* **TASK INSTRUCTIONS**
Return, from the data below, each line that contains the word "Given".

* **DATA EXCERPTS**
+++

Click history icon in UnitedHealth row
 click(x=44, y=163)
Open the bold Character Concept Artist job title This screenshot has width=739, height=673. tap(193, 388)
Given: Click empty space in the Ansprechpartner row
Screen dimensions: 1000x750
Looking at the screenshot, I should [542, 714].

+++

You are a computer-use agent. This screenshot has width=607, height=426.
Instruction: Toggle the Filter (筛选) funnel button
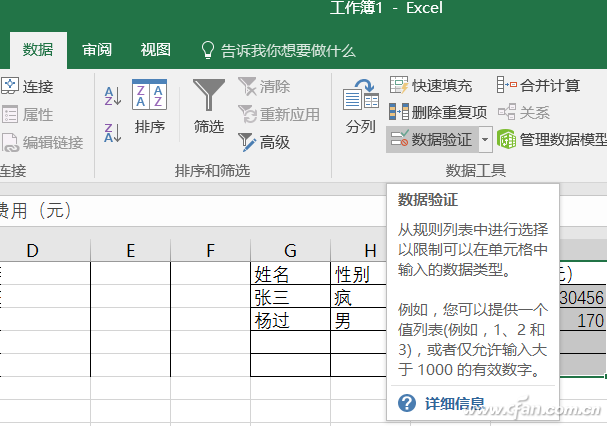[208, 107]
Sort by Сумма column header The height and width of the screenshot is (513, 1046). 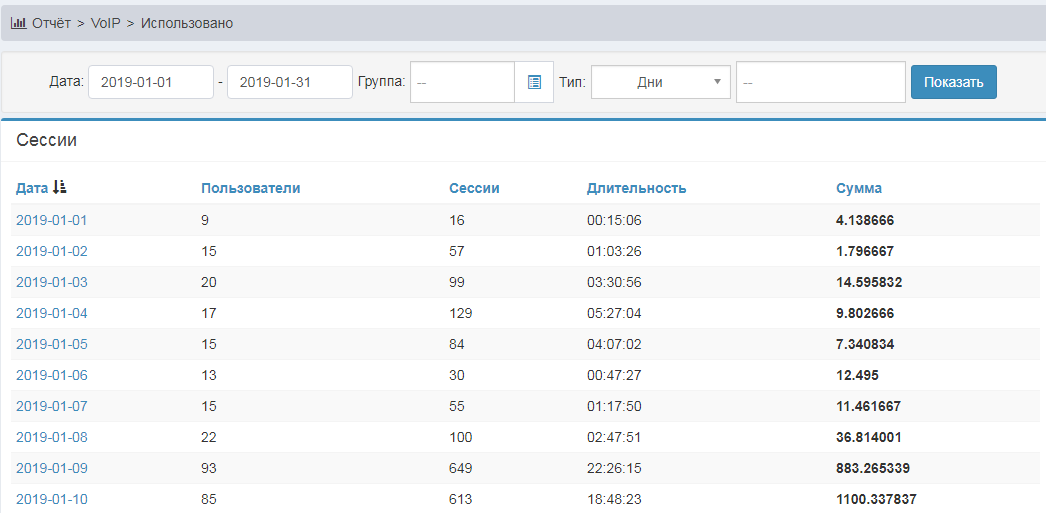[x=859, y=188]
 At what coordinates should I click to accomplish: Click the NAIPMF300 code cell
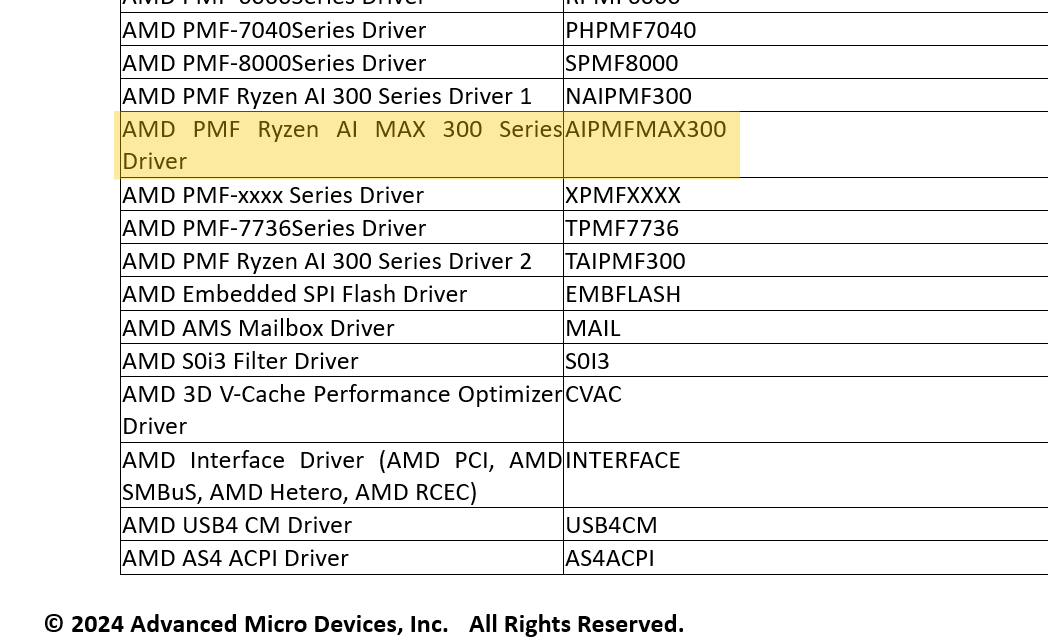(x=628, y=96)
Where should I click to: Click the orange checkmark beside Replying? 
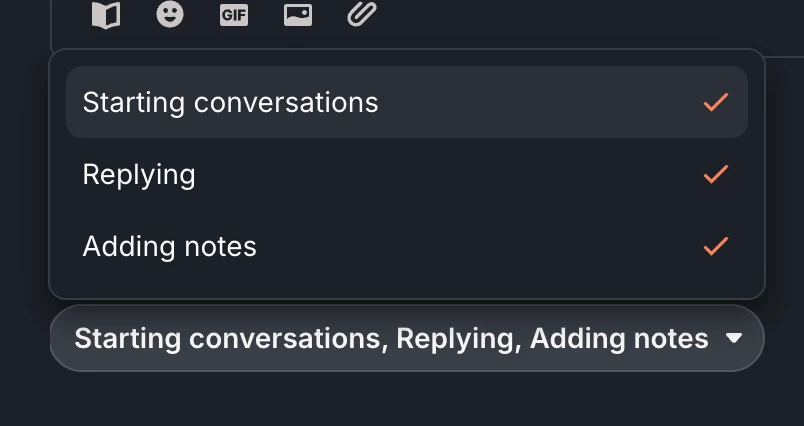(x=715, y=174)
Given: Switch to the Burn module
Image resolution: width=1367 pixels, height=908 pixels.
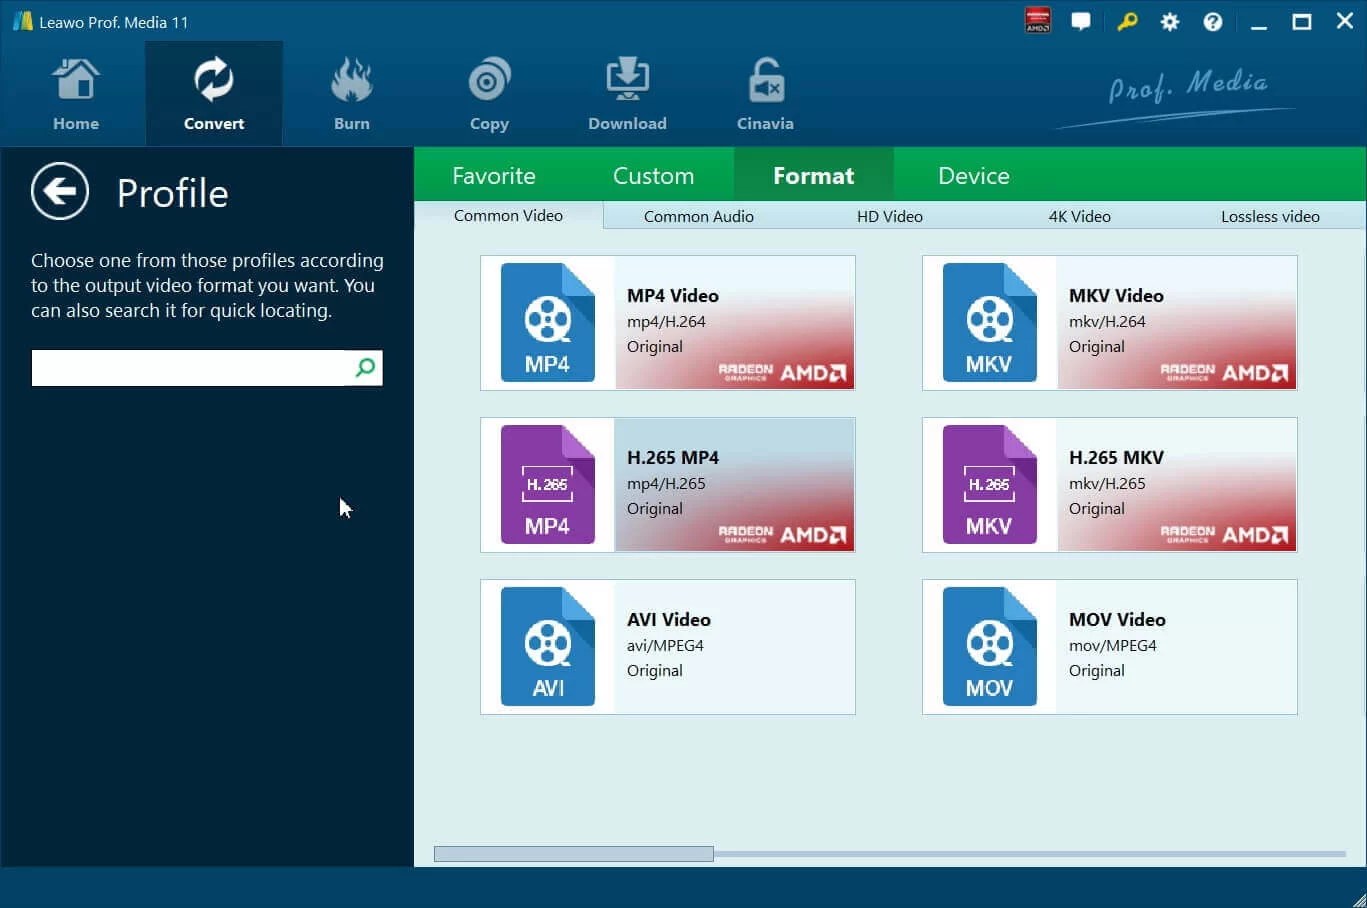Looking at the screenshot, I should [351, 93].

+++

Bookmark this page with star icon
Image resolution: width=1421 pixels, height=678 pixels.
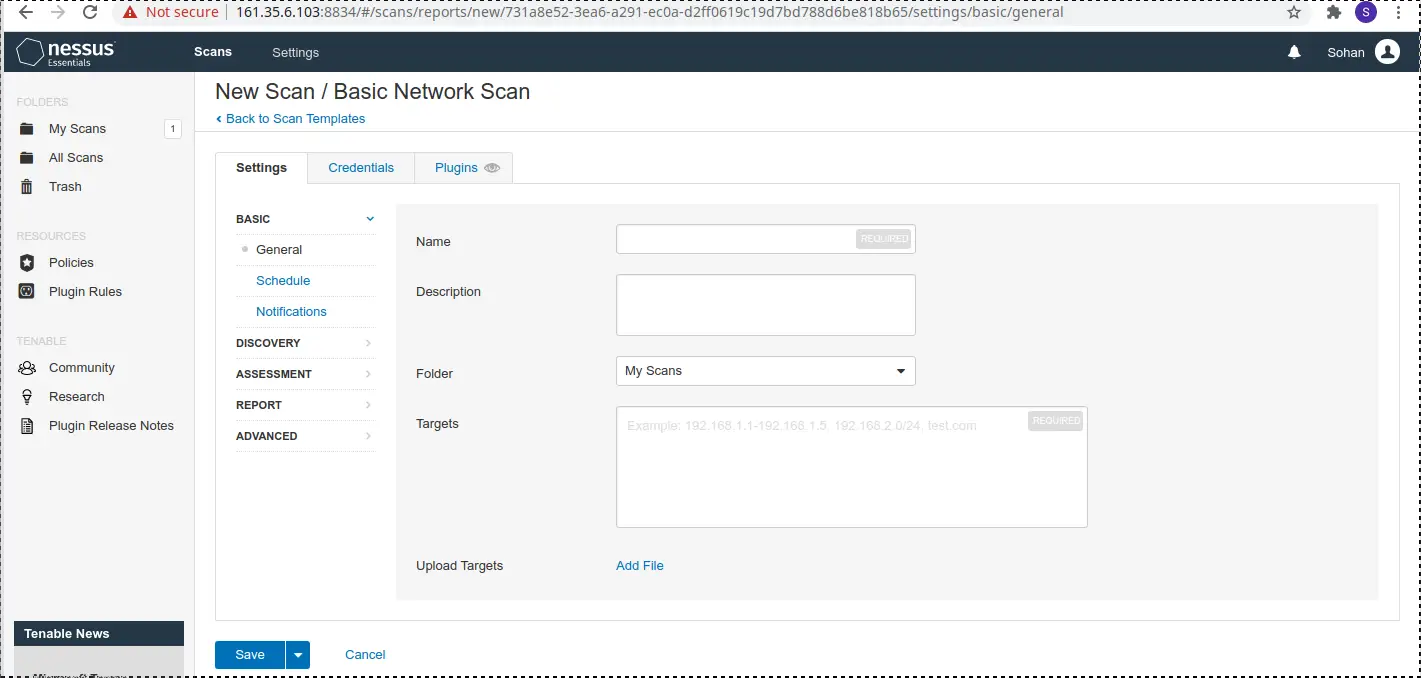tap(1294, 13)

+++

* **ANSWER TO THE PROBLEM**
Given: Click empty space in the Ansprechpartner row
Given: Switch to the Burn module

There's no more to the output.